The world’s financial markets offer limitless monetary rewards for success. That means you are competing against the smartest people with multi-million-dollar budgets, who have hired the most capable teams using the latest and greatest technologies. If you are going to beat them, you need to have a genuine advantage. Here’s just one… Corporate insiders have access to material, non-public information about the business prospects for the firms they run. That gives them an unfair advantage when they trade their own companies’ shares. Riding the coattails of the best of them is a proven way to beat the market – and most professional investors.
No. 10: Your true wealth is measured by “the magnitude of your gratitude.”
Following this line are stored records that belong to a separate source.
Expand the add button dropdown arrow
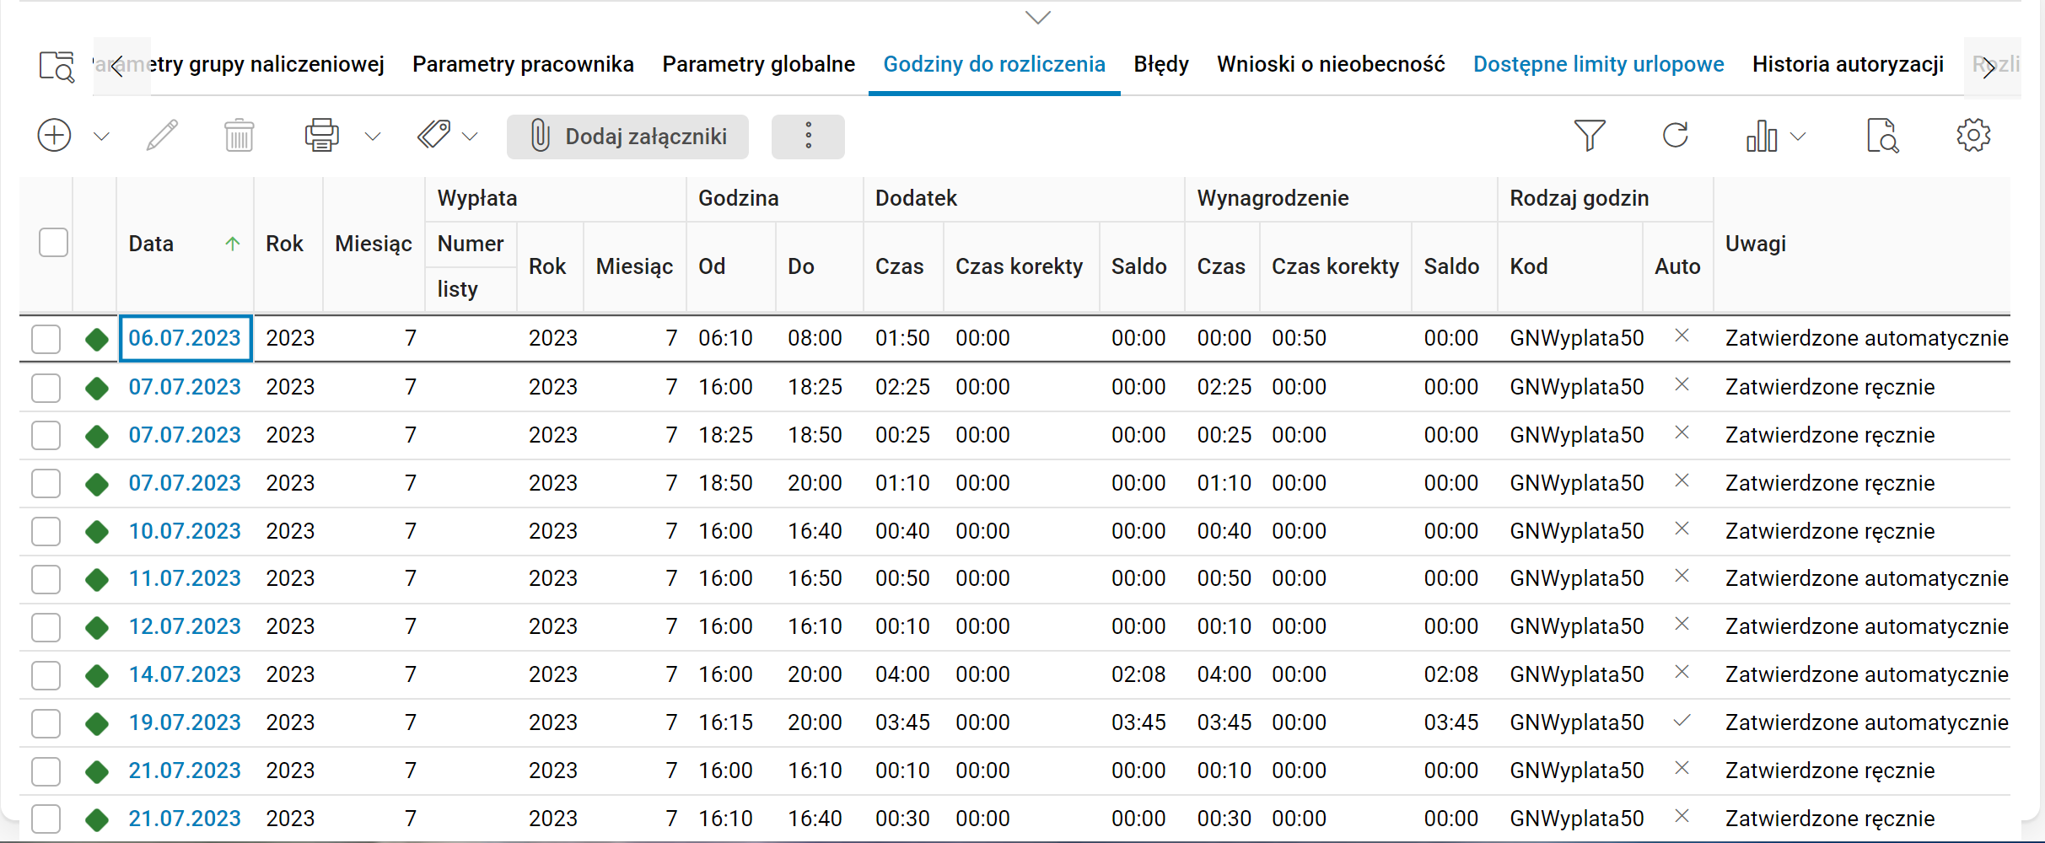This screenshot has height=843, width=2045. [101, 137]
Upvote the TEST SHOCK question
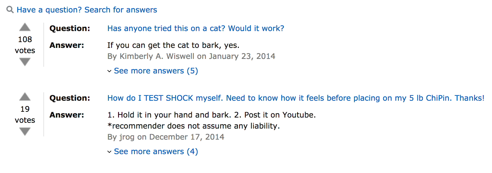 point(25,97)
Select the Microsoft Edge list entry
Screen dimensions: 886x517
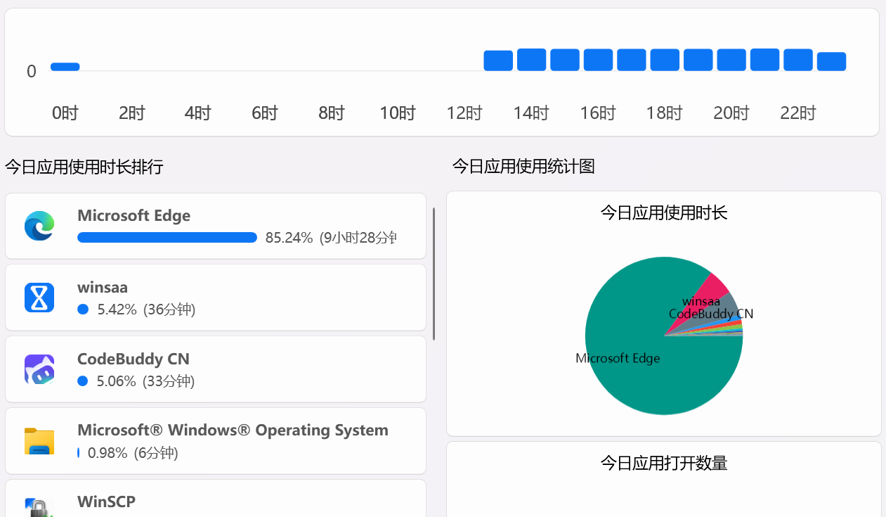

Your most valuable asset is not your house, your bank account or your investment portfolio. It’s the amount of time you have left on this little blue ball. If you have decent health, a loving family, good friends, and varied interests, consider yourself blessed. But recognize that this only touches the surface. For 99.9% of human history, life was a brutal struggle to stay warm, stay fed, and stay safe in an unforgiving world. Most of our ancestors were dead by the age of 30, usually of unnatural causes I strongly recommend Enlightenment Now and The Better Angels of Our Nature by Harvard psychologist Steven Pinker. Read them and you will have a better understanding of just how lucky you are. And that can’t help but make you feel wealthier.